● **Reading passage**:
+---+
I'm looking at integrating gevent into an existing application which has a fair amount of 3rd-party dependencies. I'm going through each of these libraries one by one to scan for obvious incompatibilities and other risky points (e.g. one reads from the Windows registry, another tries to use the native APIs to read from serial ports, some more include custom Python C extensions etc.).
Does gevent or anyone in the community maintain some sort of list of libraries that have known gevent-compatibility issues so that I can spot them more easily and look for replacements?
Maybe here would be a good place to start listing them. If we get enough, I might be able to set up a page (on the gevent docs, maybe?). More generally, is there a list of criteria somewhere that explains what to watch out for? For example, direct socket access in a PYD file is rather obvious, but anything that performs a lengthy CPU-bound operation can make be problematic.
For the moment, I have (not forcibly tested to demonstrate incompatibilities):
> More generally, is there a list of criteria somewhere that explains what > to watch out for? For example, direct socket access in a PYD file is > rather obvious, but anything that performs a lengthy CPU-bound operation > can make be problematic.
> For the moment, I have (not forcibly tested to demonstrate > incompatibilities):
- pyzmq, use gevent_zmq until the current master of pyzmq is released with the new pyzmq.green - python-memcached (I have switched to pylibmc wich still blocks afaik but is fast enough ;) -- a good candidate is ultramemcached but I have not tried it - I *think* py2app has issues.
+---+
● **Provided data**:
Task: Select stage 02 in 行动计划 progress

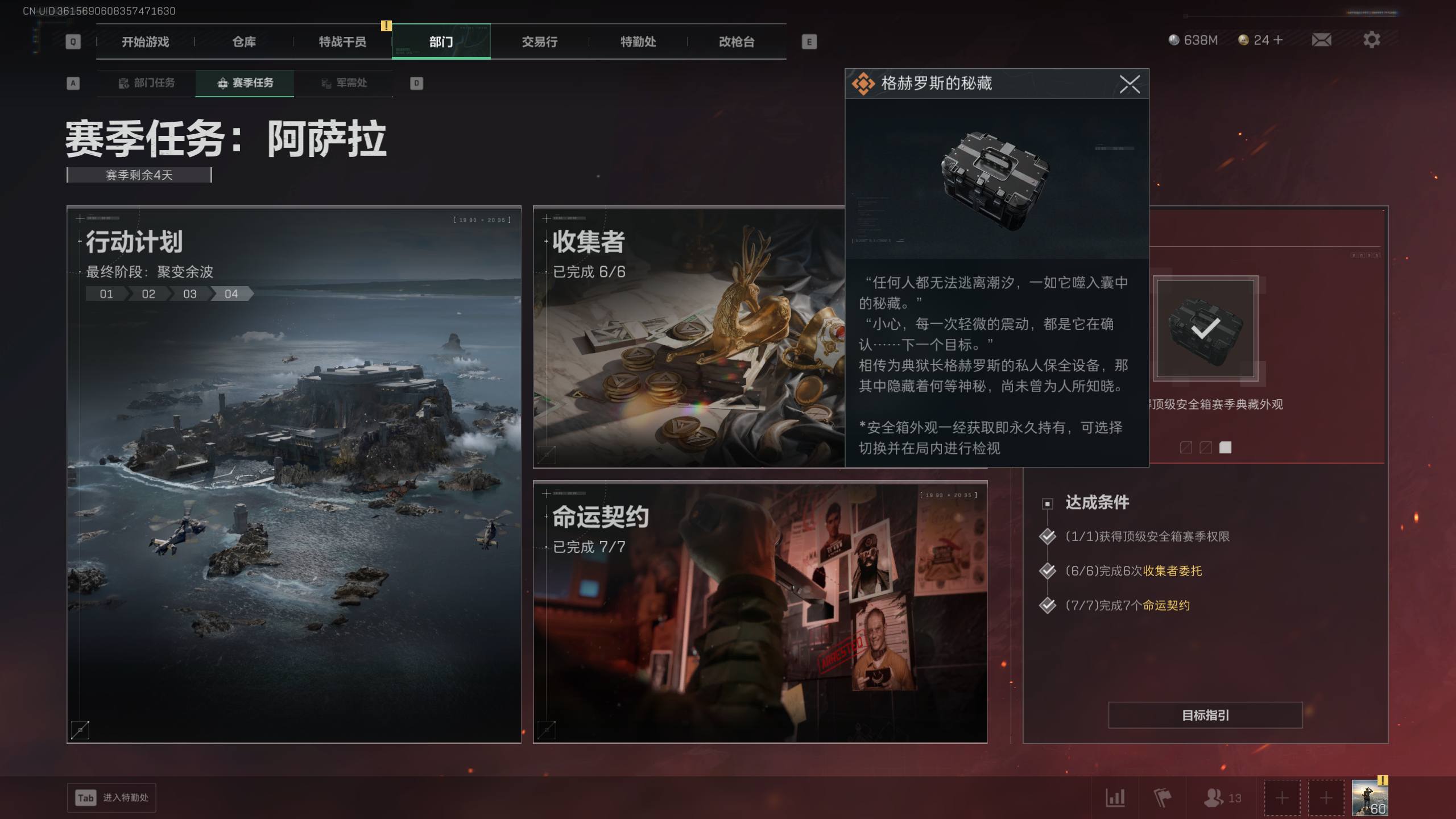Action: click(x=148, y=294)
+---+
● **Problem to work on**: In the gevent compatibility thread, why does the writer accept pylibmc in place of python-memcached even though it may still block?

● **The reply**: The writer switched to pylibmc because, although it still blocks as far as the writer knows, it is fast enough.